Meet the Digital Librarian
Aimee Schumm, one of the librarians answering questions at the Boulder book bike, holds a job title that’s becoming more common at many libraries these days: She’s the eServices manager for the Boulder Public Library.
Schumm described the many digital resources available to library cardholders, including streaming movies and music through a third-party vendor, Hoopla. Patrons download the app for their phone or computer, create an account, and then can stream any movie or song available on Hoopla. While many e-book publishers have fought to ensure libraries can only lend an e-book to one patron at a time, the same as with printed books, the copyright holders of materials on Hoopla have given the OK for multiple patrons to stream a song or movie at once.
The book bike includes an old-fashioned bulletin board with posted fliers about story times, arts events, citizenship classes, and business resource classes that the library offers and a very contemporary charging station with an array of different device connectors for passersby to juice up their phones and tablets.

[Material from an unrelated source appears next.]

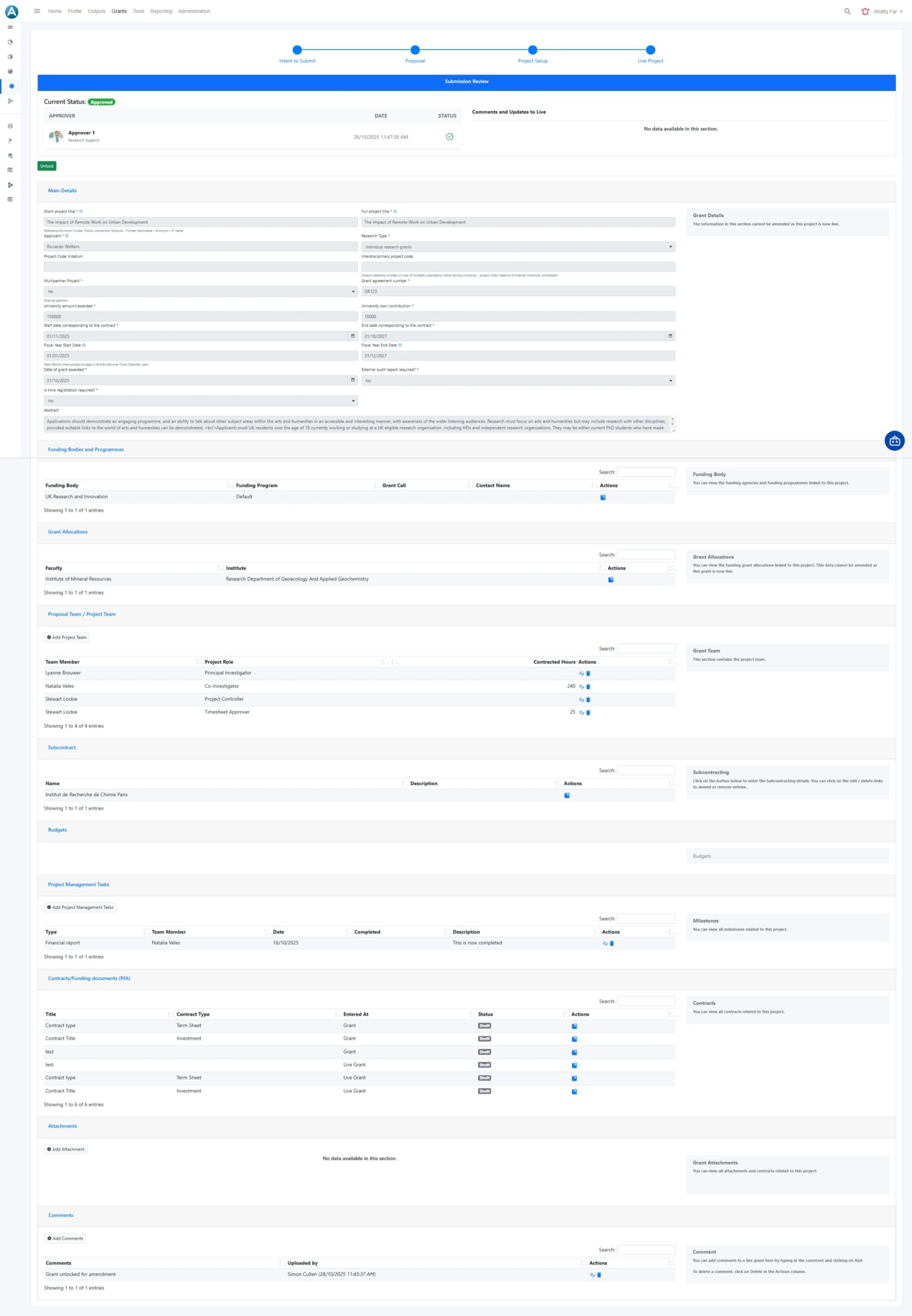
Task: Click Add Project Management Tasks
Action: (x=81, y=907)
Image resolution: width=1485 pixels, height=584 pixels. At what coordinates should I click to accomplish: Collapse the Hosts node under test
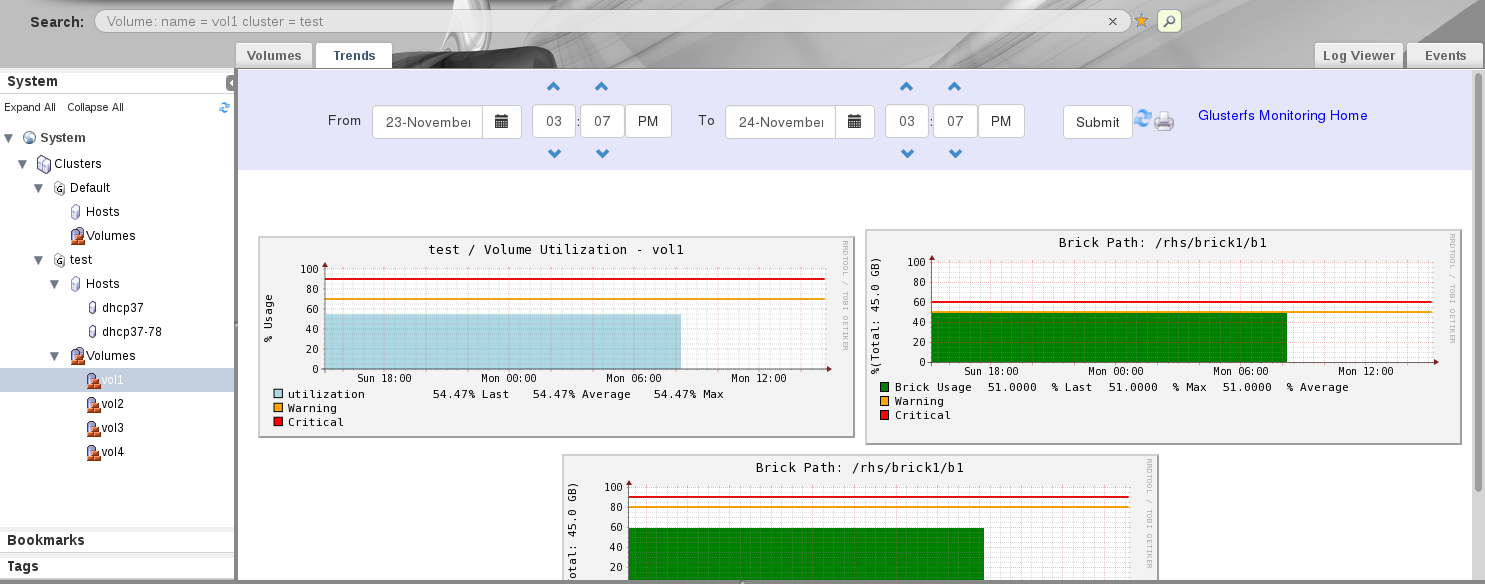pos(55,284)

“While they’re charging a device, they can talk to us about the library’s electronic resources,” Schumm said. “A lot of people aren’t aware of all the resources we have online, and we’re letting people know you don’t necessarily have to come to the library to use them.” Free access to back issues of Consumer Reports is one of the library’s most popular online features.
After launching the book bike during Outside the Lines week, Schumm said they will take it “out into the community — to rec centers, farmers’ markets, and to places that don’t have a library close by. Eventually, we might host story times and puppet shows at the book bike, and visit underserved areas.”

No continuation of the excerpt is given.